Repas étoilé à la prison de Brest.
« Ça leur donnera peut-être envie d’être chef, plus tard »
« Il est 11 h 45. Les invités arrivent dans un quart d’heure. On est pas mal ! » lance le chef Yvon Morvan à sa brigade. Cuisine neuve. Ambiance concentrée. On se croirait dans n’importe quel restaurant. Pourtant nous sommes bien à la prison de Brest. Ils sont huit détenus en formation cuisine : sept femmes et un homme (il y en avait deux autres à l’origine, mais ils ont été libérés et ont dû arrêter !).
Les stagiaires terminent des sablés aux fraises de Plougastel. Un dessert qui, telle une cerise, viendra clore un menu d’exception : ormeaux de Molène en amuse-bouche, ravioles de langoustines en entrée, et feuilleté de pigeon farci au foie gras en plat de résistance.
Ce jeudi 16 mai, on fête l’anniversaire de cette formation cuisine originale, avec Yvon Morvan en invité-star, chef étoilé de 2007 à 2016 à l’Armen, à Brest. Au restaurant d’application, les heureux convives sont des élus locaux et régionaux, le sous-préfet, des magistrats.
Pour emprunter un couteau, il faut demander au chef et passer par un système de jetons. Mais l’ambiance est sereine.
« Faire de la cuisine raffinée, c’est valorisant ! Ça leur donnera peut-être envie d’être chef, plus tard », poursuit Alain Crivelli. « Mon souhait, c’est de leur apporter quelque chose », explique Yvon Morvan, qui s’est installé au Vioben, à Landéda. Avec bonheur, il distille ses « trucs », comme ces artichauts cuits à l’huile d’olive, dans la poêle, plutôt qu’au court-bouillon traditionnel.
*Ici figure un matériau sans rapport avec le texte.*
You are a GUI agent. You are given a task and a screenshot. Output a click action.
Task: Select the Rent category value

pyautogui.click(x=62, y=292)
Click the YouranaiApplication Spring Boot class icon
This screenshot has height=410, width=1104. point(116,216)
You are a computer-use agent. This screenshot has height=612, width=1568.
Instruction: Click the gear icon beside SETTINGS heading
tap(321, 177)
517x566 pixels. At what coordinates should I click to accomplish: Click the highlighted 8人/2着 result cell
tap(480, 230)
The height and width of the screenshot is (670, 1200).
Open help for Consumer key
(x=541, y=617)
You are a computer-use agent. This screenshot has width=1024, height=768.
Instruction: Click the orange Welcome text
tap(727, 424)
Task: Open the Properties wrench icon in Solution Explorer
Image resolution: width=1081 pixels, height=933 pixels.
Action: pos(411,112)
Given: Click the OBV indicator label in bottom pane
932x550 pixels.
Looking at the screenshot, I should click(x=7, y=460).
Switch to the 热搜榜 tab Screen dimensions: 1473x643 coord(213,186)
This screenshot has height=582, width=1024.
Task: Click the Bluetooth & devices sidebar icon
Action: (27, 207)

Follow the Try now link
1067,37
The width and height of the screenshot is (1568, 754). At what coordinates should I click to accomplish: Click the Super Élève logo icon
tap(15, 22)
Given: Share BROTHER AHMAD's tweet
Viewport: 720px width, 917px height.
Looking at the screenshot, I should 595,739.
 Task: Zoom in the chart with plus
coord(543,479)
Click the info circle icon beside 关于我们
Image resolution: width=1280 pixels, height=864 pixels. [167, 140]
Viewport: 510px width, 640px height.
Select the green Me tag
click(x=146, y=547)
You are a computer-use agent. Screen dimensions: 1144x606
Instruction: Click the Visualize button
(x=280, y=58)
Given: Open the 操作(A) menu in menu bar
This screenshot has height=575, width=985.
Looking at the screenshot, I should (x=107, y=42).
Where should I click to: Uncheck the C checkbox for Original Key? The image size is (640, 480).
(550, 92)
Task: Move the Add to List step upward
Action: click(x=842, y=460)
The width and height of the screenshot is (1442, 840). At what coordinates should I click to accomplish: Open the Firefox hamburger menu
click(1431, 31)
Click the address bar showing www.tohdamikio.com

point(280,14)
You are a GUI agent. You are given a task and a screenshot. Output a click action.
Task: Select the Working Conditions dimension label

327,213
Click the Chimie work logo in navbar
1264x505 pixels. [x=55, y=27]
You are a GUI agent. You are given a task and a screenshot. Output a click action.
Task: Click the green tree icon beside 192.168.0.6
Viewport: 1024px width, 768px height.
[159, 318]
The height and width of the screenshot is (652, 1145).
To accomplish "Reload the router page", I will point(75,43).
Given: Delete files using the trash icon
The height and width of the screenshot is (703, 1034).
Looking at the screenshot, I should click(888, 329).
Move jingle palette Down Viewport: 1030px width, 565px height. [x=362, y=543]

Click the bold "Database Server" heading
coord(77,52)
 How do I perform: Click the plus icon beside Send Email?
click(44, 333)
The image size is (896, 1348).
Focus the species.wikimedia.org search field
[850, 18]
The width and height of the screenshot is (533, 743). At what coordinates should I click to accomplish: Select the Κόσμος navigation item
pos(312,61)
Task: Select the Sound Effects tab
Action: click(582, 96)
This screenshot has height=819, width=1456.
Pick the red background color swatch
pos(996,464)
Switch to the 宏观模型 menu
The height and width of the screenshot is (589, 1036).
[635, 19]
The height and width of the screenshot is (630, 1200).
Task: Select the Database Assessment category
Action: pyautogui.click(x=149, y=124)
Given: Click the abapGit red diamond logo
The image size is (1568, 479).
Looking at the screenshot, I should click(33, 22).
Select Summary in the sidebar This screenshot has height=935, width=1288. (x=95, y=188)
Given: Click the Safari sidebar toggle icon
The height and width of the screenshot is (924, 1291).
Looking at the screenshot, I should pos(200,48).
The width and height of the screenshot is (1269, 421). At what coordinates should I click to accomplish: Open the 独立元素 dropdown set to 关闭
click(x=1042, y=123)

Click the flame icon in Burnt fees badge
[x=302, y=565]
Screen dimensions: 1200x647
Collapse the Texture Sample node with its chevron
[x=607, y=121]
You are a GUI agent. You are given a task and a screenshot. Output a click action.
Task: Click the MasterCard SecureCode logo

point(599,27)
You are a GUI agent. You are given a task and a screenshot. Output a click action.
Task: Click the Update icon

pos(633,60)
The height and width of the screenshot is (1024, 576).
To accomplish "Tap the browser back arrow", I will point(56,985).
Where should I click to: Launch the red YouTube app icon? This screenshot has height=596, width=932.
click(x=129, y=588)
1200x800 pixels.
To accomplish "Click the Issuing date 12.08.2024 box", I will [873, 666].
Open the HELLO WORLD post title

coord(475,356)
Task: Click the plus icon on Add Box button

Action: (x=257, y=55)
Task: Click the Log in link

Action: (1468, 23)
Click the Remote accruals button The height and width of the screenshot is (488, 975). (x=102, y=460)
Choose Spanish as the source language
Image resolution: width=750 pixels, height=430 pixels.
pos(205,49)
Le chef apprend aux stagiaires à hâcher finement du persil. | OUEST-FRANCE
Une détenue apprécie : « C’est la première fois que je vois un chef étoilé. Il explique bien. Il est très sympa. » Une autre ajoute : « J’oublie que je suis en prison. Je m’ennuie moins. Le matin quand je me lève, j’ai un but ! »
Gabriel, 27 ans, a déjà une expérience en salle et aux fourneaux : « J’apprends la cuisson des viandes. Et je découvre des produits aussi, comme le pigeon. »
Selon Catherine Pech, la formation fait « baisser l’agressivité » dans cette prison qui accueille 403 détenus pour 254 places, soit un taux d’occupation moyen de 153 %. Une surpopulation qui touche les hommes avec un taux de 175 % contre 110 % chez les femmes (qui sont 23 pour 20 places).
Et après leur libération ? Un ancien stagiaire est en passe d’obtenir un contrat de qualification chez un restaurateur, et deux autres commencent une formation de CAP au CLPS.